Я шла домой, негодуя на свою утраченную память. Мне уже тяжело жить в разлуке с этой последней элегией. И когда еще Анна Андреевна кончит над ней работать и позволит переписать!

Вспомнила первую строку:

И никакого розового детства…

Я давно уже подозревала, по многим признакам, – да и по ее ленинградским рассказам – что детство у Ахматовой было страшноватое, пустынное, заброшенное, нечто вроде Фонтанного Дома, только на какой-то другой манер. А почему – не решаюсь спросить. Если бы не это, откуда взялось бы в ней чувство беспомощности при таком твердом сознании своего превосходства и своей великой миссии? Раны детства неизлечимы, и они – были.

И никакого розового детства…

Сейчас, ночью, зацепившись за «чем сильней», я восстановила в памяти весь конец:

И чем сильней они меня хвалили,

Чем мной сильнее люди восхищались,

Тем мне страшнее было в мире жить.

И тем сильней хотелось пробудиться.

И знала я, что заплачу сторицей,

В тюрьме, в могиле, в сумасшедшем доме,

Везде, где просыпаться надлежит

Таким, как я, – но длилась пытка счастьем.

Кусок необыкновенный – но вот она где, неуместная полу-рифма: «пробудиться – сторицей».


19 июля 55 Вчера забыла записать: я рассказала Анне Андреевне о письме, полученном Лидией Николаевной Кавериной от жены Зощенко.

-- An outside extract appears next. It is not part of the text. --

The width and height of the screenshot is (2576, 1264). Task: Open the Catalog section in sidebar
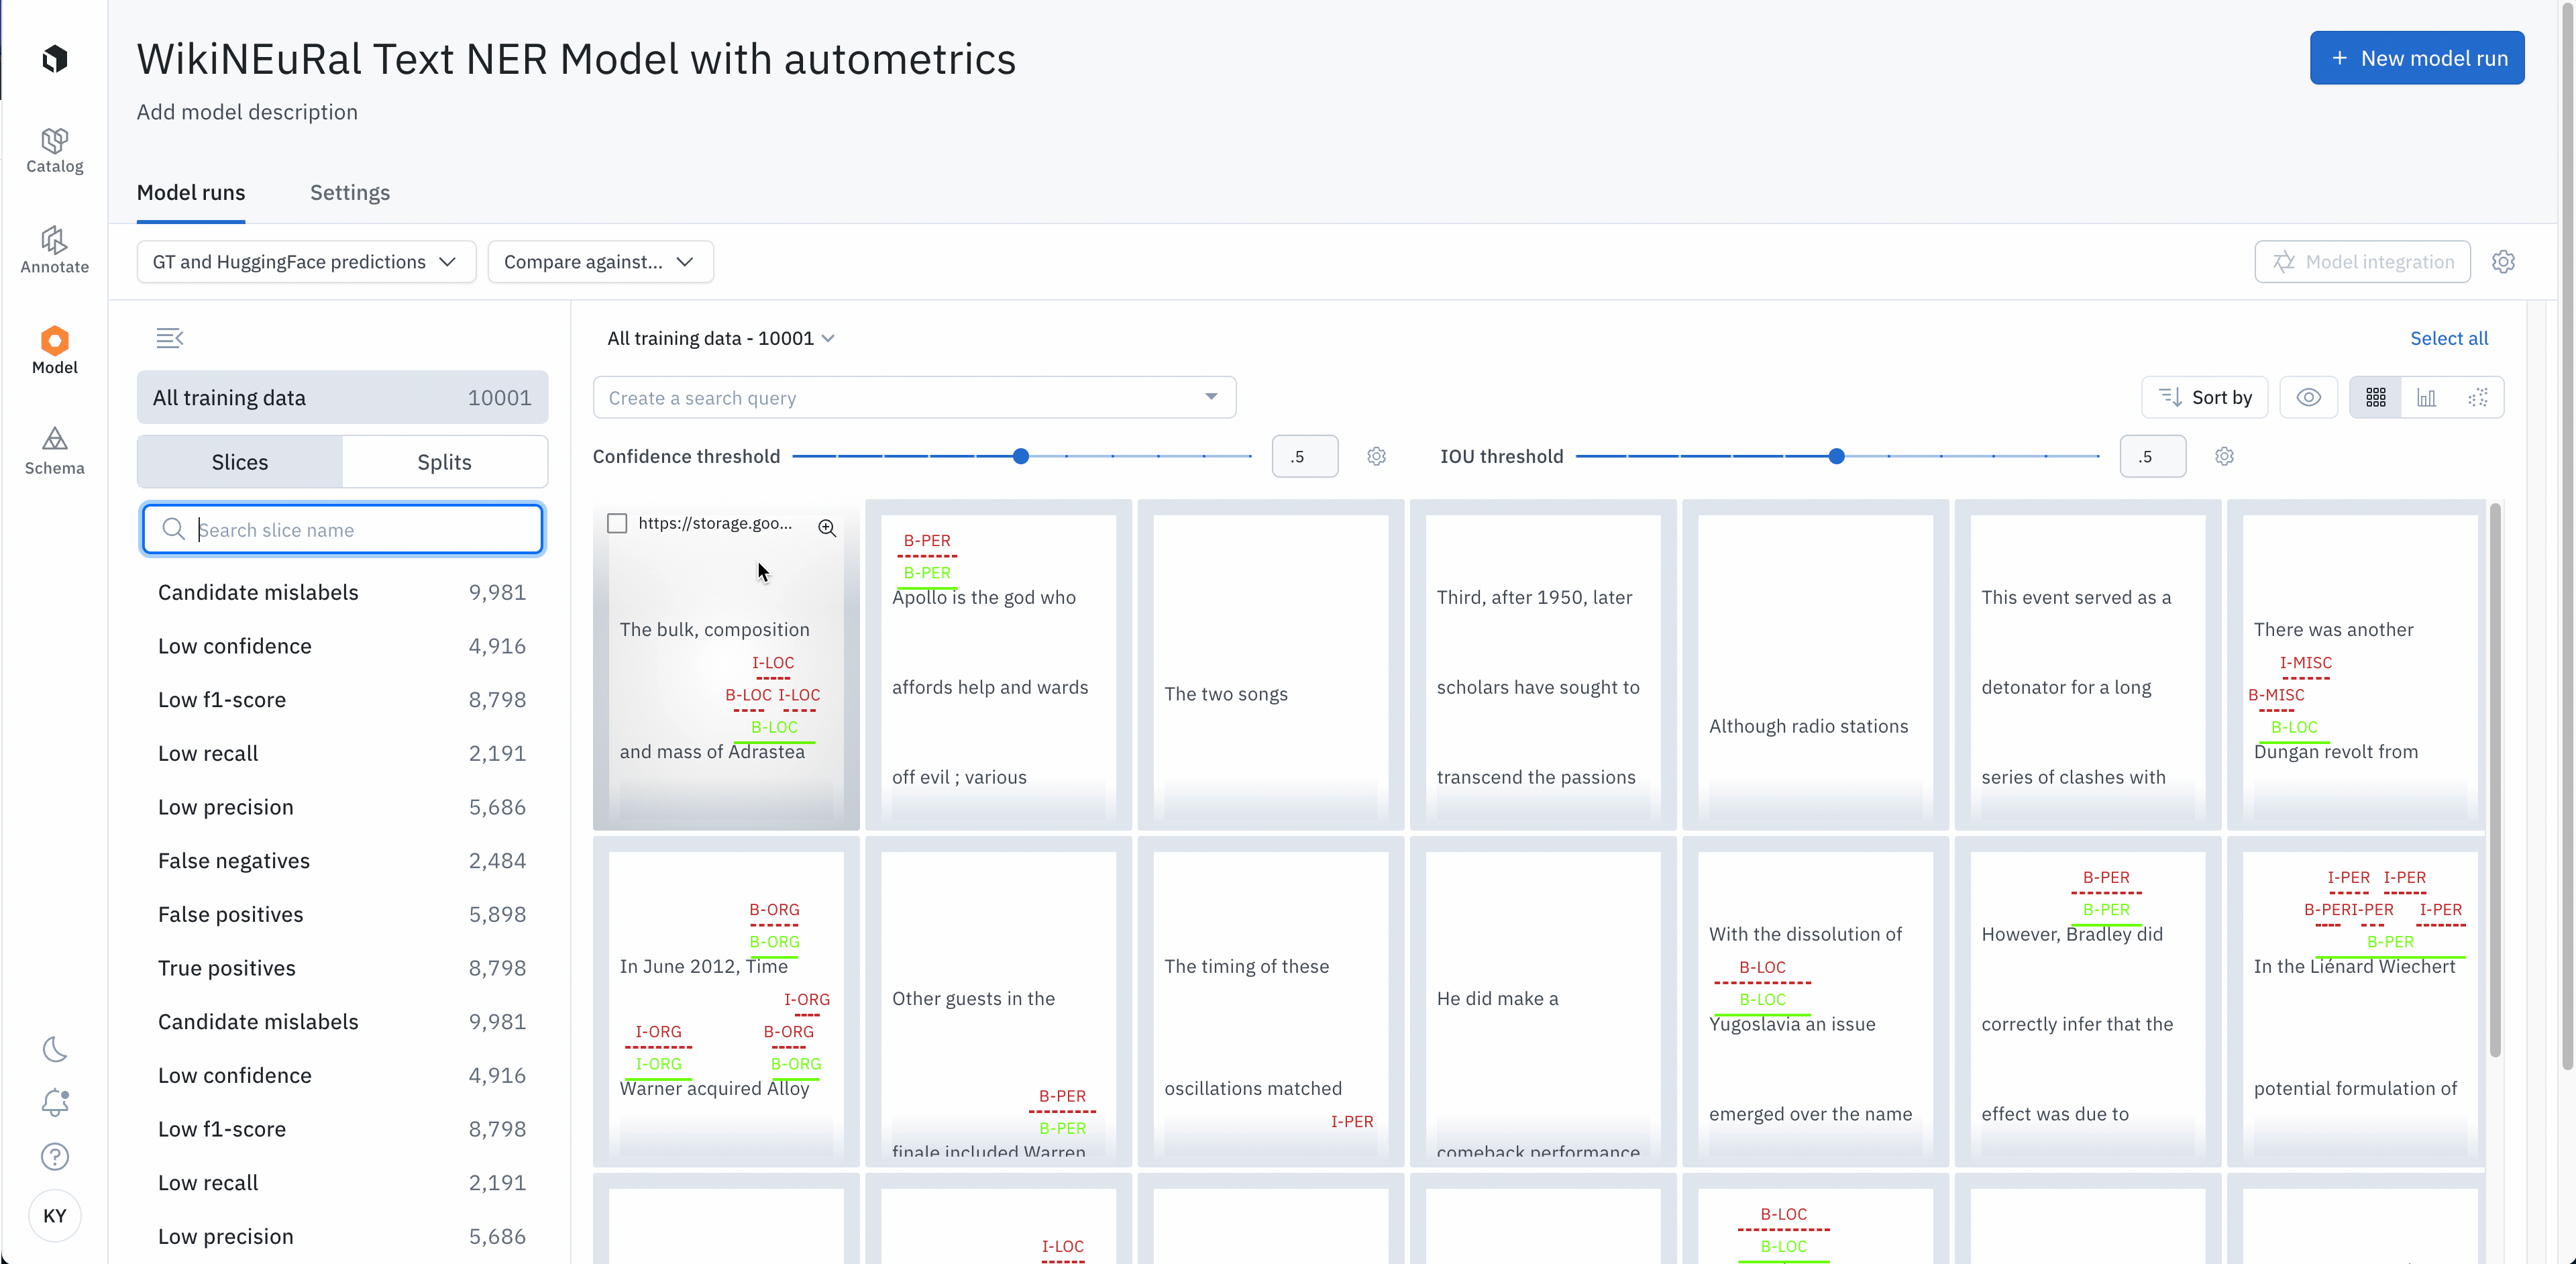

Это письмо Лидия Николаевна принесла Корнею Ивановичу. Жена Зощенко пишет, что Михаил Михайлович тяжело болен, отекают ноги, отсутствие работы сводит его с ума. Из «Октября» ему вернули рассказ, в Союзе – в Ленинграде – разъяснили, что печатать его не будут… Корней Иванович поехал в Союз к Поликарпову, но – тот в отпуске. Корней Иванович пошел с этим письмом к Смирнову, потом к Суркову. У Корнея Ивановича впечатление такое, что спасать Зощенко они не станут, хотя разговоры велись корректные58.

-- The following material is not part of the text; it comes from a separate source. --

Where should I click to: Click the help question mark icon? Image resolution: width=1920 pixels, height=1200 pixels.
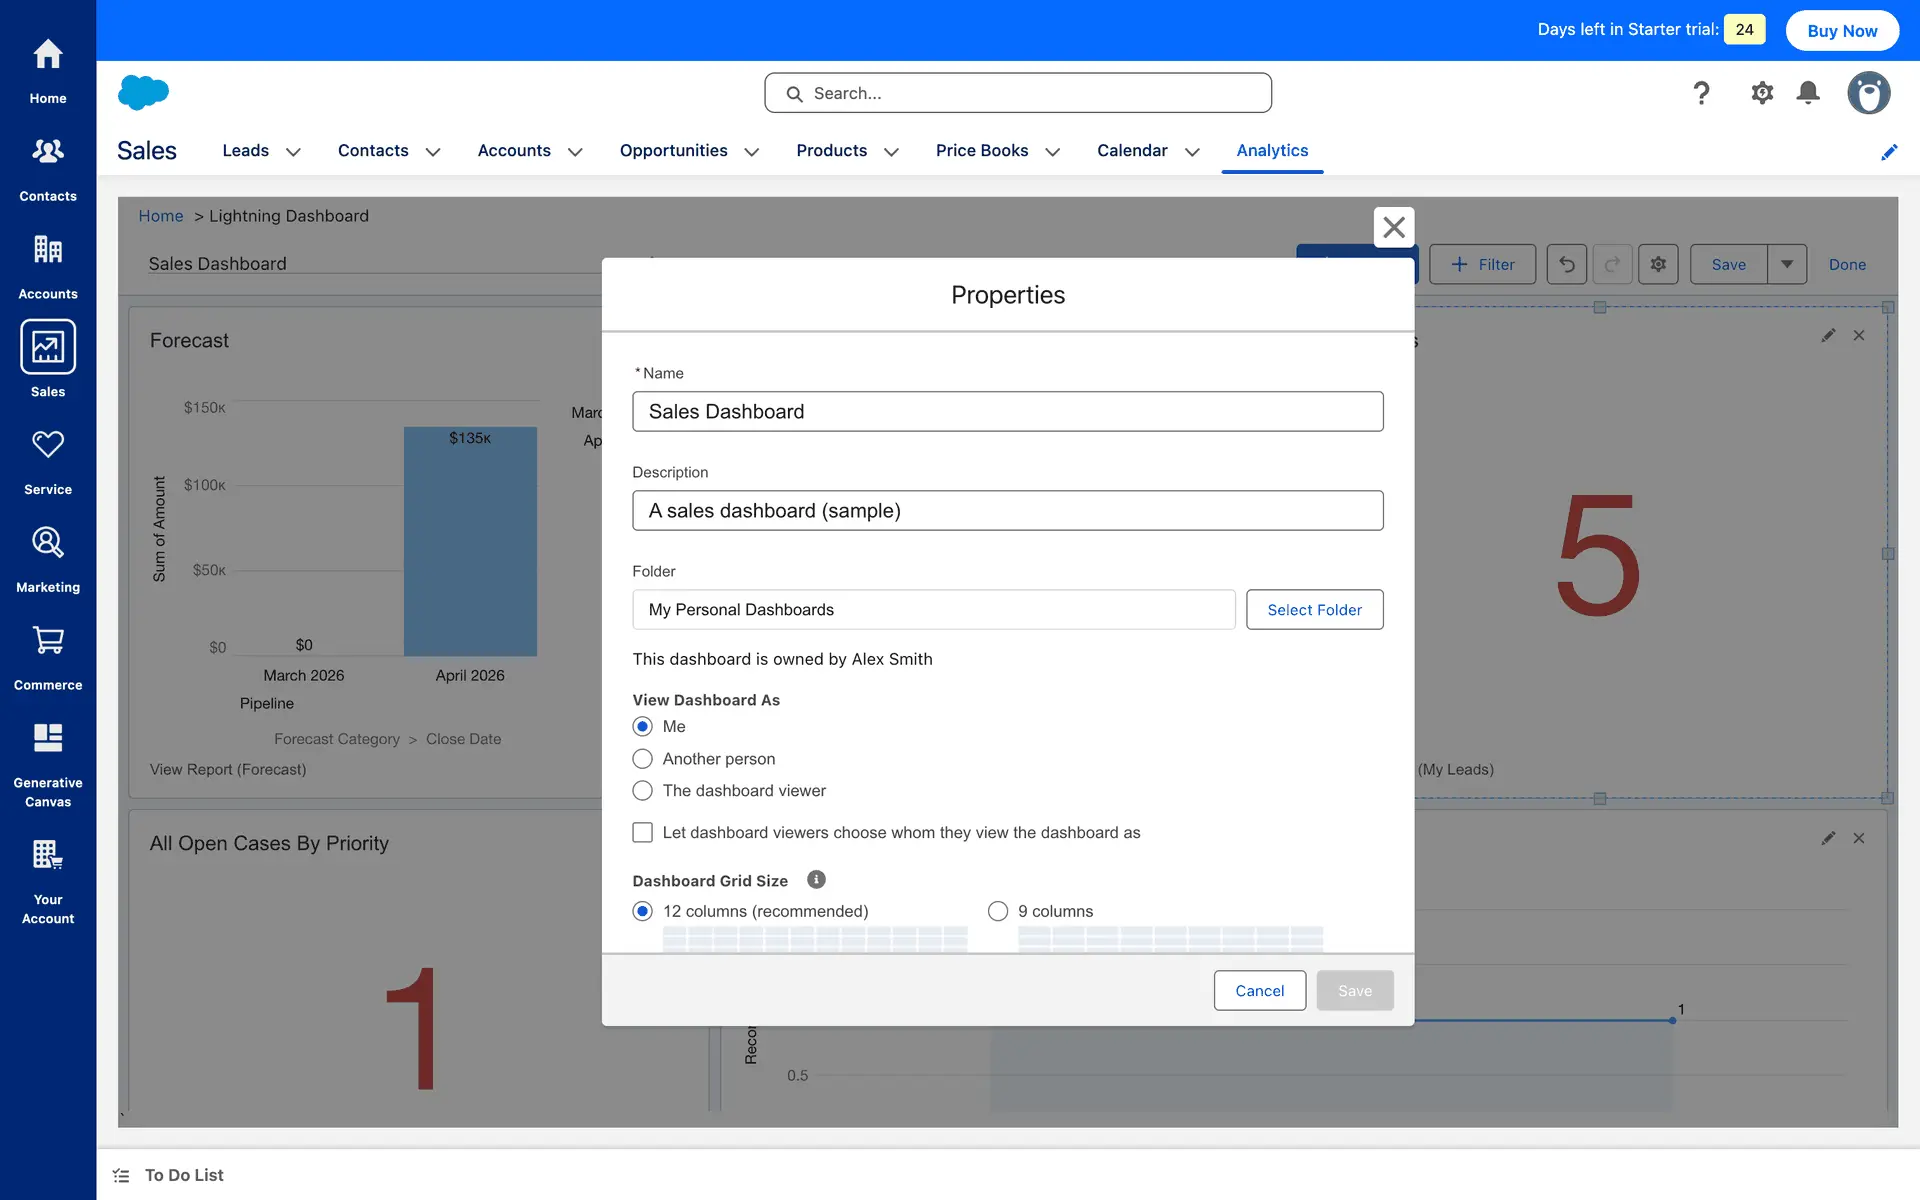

(А ведь это лучший из современных прозаиков… Итак, всё, как положено Дьяволом или Богом: художник умрет, книги его воскреснут, следующие поколения объявят его классиком, дети будут «проходить» его в учебниках… «Все, Александр Герцович, заверчено давно».)

Анна Андреевна сказала:

– Михаил Михайлович человек гораздо более наивный, чем я думала. Он вообразил, будто в этой ситуации можно что-то им объяснить: «сначала я не понял постановления, потом кое с чем согласился…» Кое с чем! Отвечать в этих случаях можно только так, как ответила я. Можно и должно. Только так.